Without wasting any time, Colunga enrolled in Fresno State’s M.A. in Education, Multilingual Multicultural Education (MME) program. A highlight of the program is that it can be completed entirely in the South Valley. This was important for Colunga because Monson is a small town 40 miles southeast of Fresno, near Dinuba, and the commute would be time-consuming and costly.
Colunga was drawn to the MME program because it addresses the growing need for linguistically and culturally diverse educators in the Central Valley.

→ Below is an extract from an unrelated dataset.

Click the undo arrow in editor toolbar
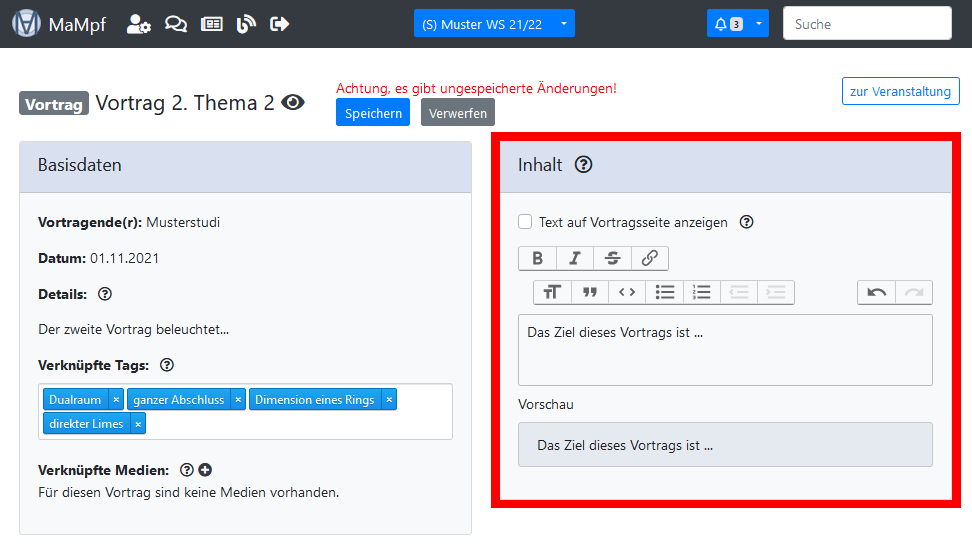Screen dimensions: 972x549 [x=876, y=292]
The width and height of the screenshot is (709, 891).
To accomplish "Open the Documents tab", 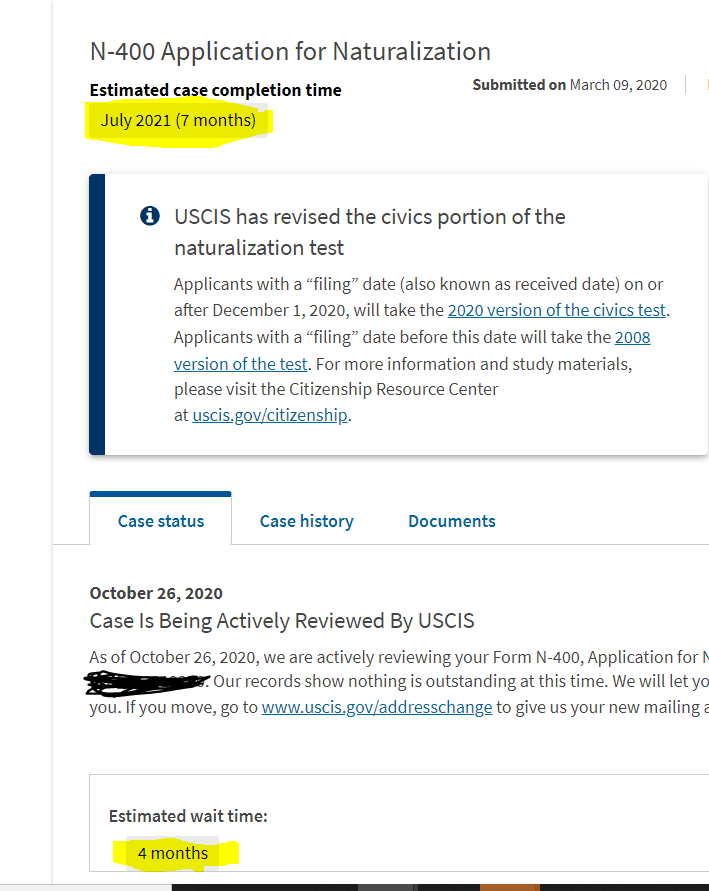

The program provides educators with an advanced level of inquiry, research, and professional preparation in both multilingualism and multiculturalism.
Historically the program has been offered at the Fresno State main campus, but after receiving a growing demand, it was evident that this program needed to be extended to the Fresno State Visalia Campus.
“One of our primary goals is to make graduate education accessible and affordable to our students while meeting the workforce needs of the South Valley,” said Luz Gonzelez, dean of the Fresno State Visalia Campus.
Financial Support Making it Possible
Not all institutions are as attentive to the struggles first-generation students face. Student debt in this country has dramatically increased, even President Obama saw the impact on students holding large debt years ago. Today the trend of out of control, student debt continues to rise and cause greater burden on students from underrepresented backgrounds.
Unique Struggles of First-Generation Students
- Navigating institutional systems like admissions, financial aid, professional job placements services, and academic tutoring.
- Lack of support for cultural, ethnic, linguistic, and other diversity on campus where students need a sense of belonging to complete challenging programs like STEM where opportunity gaps have persisted for decades.
- Struggle with identity and imposter syndrome and not asking for help for fear of repercussions or being singled out.
Colunga currently works as a substitute teacher at Cutler Orosi Unified and Monson-Sultana Joint Union Elementary School Districts, teaching subjects ranging from history to science. With existing school loans and unpredictable employment because of the pandemic, Colunga knew obtaining a graduate degree would be a financial burden.
After applying for financial aid, Colunga received news that she was being awarded funds from the State University Grant, a grant given to students who have the greatest need.
Fresno State provides over $250 million in financial aid, with almost 80 percent in the form of grants and scholarships. With the generous support of donors, Fresno State continues to be one of the best values in public higher education in the nation.
Impacting the South Valley
The MME program has been educating students since 2014. Colunga is one of ten students to be the first to graduate from the South Valley MME cohort. To date, the MME program has graduated over 60 students, with a majority staying in the Central Valley.
“Graduates of the Multilingual Multicultural master’s program impact the Central Valley daily,” said Dr. Teresa Huerta, MME program coordinator. “Our community needs leaders in education who are knowledgeable and effective in the areas of bilingual education, culture, critical educational theory, and social justice.”
Now that Colunga has graduated, she aspires to become a community college professor and represent Hispanic faculty in the South Valley.
California’s community colleges, similar to other educational institutions in the state, do not have equal ethnic representation between students and faculty. According to the California Community College Chancellor’s Office, in fall 2019 Hispanics made up 47 percent of the student population with only 17 percent for the faculty population.
In the South Valley, Hispanic students make up an even larger percentage. In fall 2019, College of the Sequoias had a Hispanic student population of 69 percent with only 20 percent of faculty being Hispanic.
Colunga wants to help change this. “There is low income all around us,” she said. “If I have that ability to be a support system and encourage other first-gen students, I want to be here. This is my home.”